* EXERCISE OBJECTIVE *
Copy each of these rows word for word, keeping every line as it is.

* INPUT *
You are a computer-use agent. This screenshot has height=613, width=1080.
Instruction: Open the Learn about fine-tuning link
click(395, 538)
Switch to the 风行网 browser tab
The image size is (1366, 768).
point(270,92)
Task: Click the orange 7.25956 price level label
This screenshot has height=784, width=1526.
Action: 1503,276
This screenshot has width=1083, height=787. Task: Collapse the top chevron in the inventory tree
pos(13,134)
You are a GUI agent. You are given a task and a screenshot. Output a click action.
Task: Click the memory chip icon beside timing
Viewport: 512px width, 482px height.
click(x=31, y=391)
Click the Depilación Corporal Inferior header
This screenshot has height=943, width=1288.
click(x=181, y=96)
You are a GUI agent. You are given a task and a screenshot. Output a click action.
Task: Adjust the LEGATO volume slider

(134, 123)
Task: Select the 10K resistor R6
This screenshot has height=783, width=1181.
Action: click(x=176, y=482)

* RESULT FOR THIS EXERCISE *
You are a computer-use agent. This screenshot has height=613, width=1080.
Instruction: Open the Learn about fine-tuning link
click(395, 538)
Switch to the 风行网 browser tab
The image size is (1366, 768).
point(270,92)
Task: Click the orange 7.25956 price level label
This screenshot has height=784, width=1526.
Action: 1503,276
This screenshot has width=1083, height=787. Task: Collapse the top chevron in the inventory tree
pos(13,134)
You are a GUI agent. You are given a task and a screenshot. Output a click action.
Task: Click the memory chip icon beside timing
Viewport: 512px width, 482px height.
click(x=31, y=391)
Click the Depilación Corporal Inferior header
This screenshot has height=943, width=1288.
click(x=181, y=96)
You are a GUI agent. You are given a task and a screenshot. Output a click action.
Task: Adjust the LEGATO volume slider

(134, 123)
Task: Select the 10K resistor R6
This screenshot has height=783, width=1181.
Action: click(x=176, y=482)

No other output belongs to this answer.